623 yıllık İmparatorluğun kendisi ile son bulduğu Vahdeddin hakkında ortaya birçok iddia ve iftira atıldı. Kendisi hakkında en detaylı bilgiyi ise “Şah Baba” isimli kitabında Vahdeddin’in hatıralarını kaleme alan Murat Bardakçı vermişti. Vahdeddin’e ait son hatıralar ise, 81 yıl öncesinden, İtalya’daki sürgün günlerine ait. Vahdeddin’in ömrünün sonlandığı San Remo’da yaşananlar, saray hizmetlisi Rumeysa Aredba’nın hatıratıyla gün yüzüne çıktı.
Rumeysa Aredba - Timaş Yayınları Hatırat - Mart 2009, 136 sayfa, |
Ömrünün son demelerini borç içinde geçiren Sultan Vahdeddin’in naaşının, İtalyan kasap, manav ve bakkal esnafı tarafından haczedilme hadisesi bu kitapta bilinmeyen bir yönüyle yansıtılmış. 1926 yılında İtalya’nın San Remo kasabasındaki Villa Nobel’de kalp spazmı sonu hayatını kaybeden Sultan Vahdeddin’in, borçları karşılığı haczedildiği aktarılan naaşıyla ilgili Rumeysa Aredba çok çarpıcı bir bilgiyi aktarıyor.
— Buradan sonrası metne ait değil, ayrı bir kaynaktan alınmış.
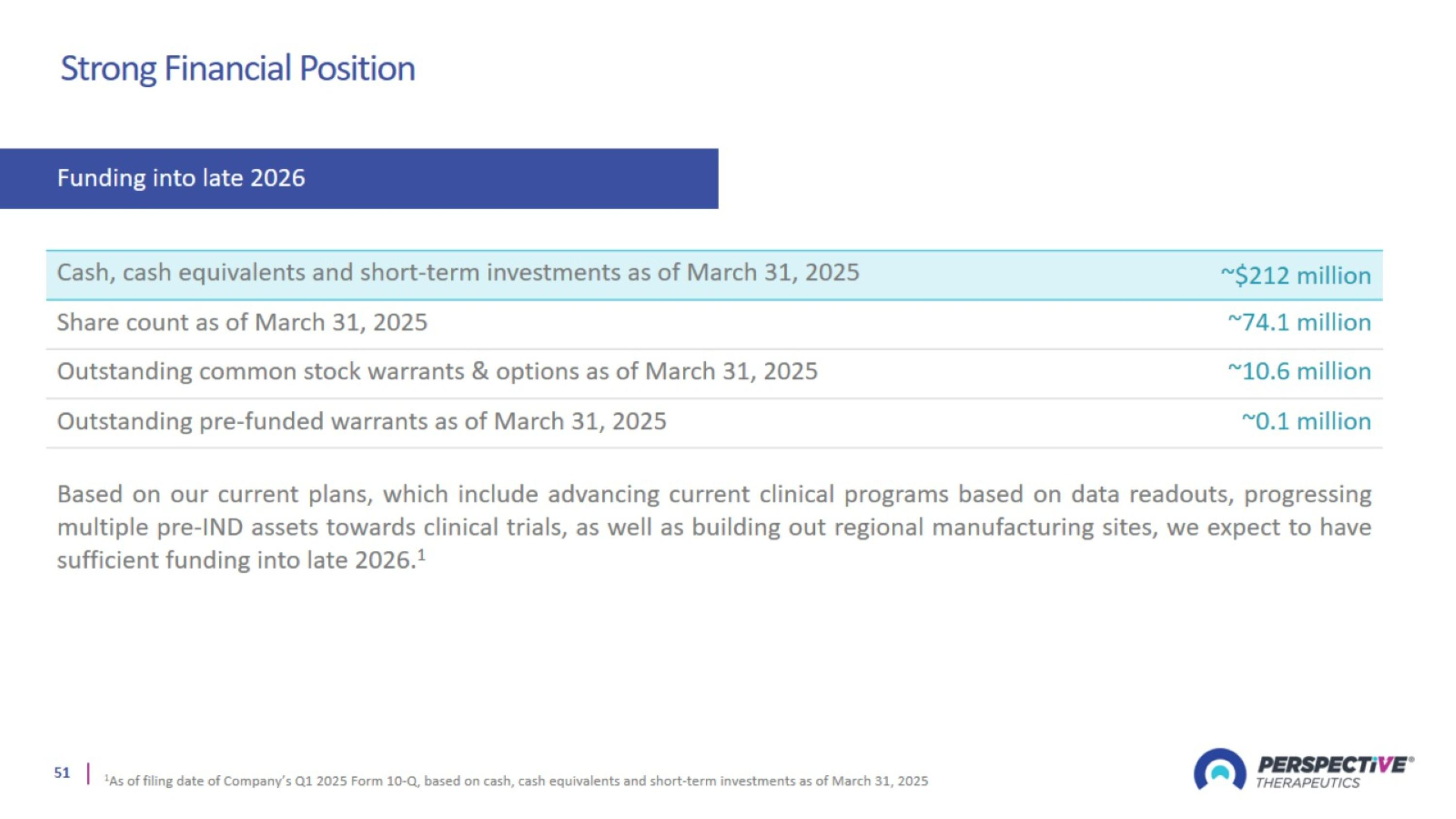1456x819 pixels.
Task: Click the 'Funding into late 2026' banner text
Action: pos(181,178)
Manavın, kasabın, bakkalın polis nezaretiyle 1 ay boyunca el koydurduğu Vahdeddin’in cansız bedeni değil değil, boş bir tabutmuş. Padişahın naaşına haczedilmesini kabullenemeyen sahipsiz Saray ahalisi, çevirdikleri bir mizansenle cesedi tabutun içinden çıkararak önce boş bir odaya sonra da bir fırsatını bulup villadan çıkarıp şu anda Suriye’nin başkenti Şam’daki Sultan Selim Cami avlusuna defnedilmiş. Peki bir ay boyunca mühürlenerek hacizli vaziyette bekletilen tabuta ne olmuş. O da ayrı bir mizansen ve ayrı bir acı. Vahdeddin’in esnafa ödeyemediği o borç, bir ay sonra küçük kızı Sabiha Sultan’ın mücevherlerinin satılmasıyla ödenmiş. Rumeysa Aredba’nın hatıratında “Son Gece” bölümünde, “haciz” ve “boş tabutun son yolculuğu” başlıkları altında yayınlanan bu bölüm, yakın tarih üzerine yapılacak yeni araştırmalara ışık tutacak kadar önemli.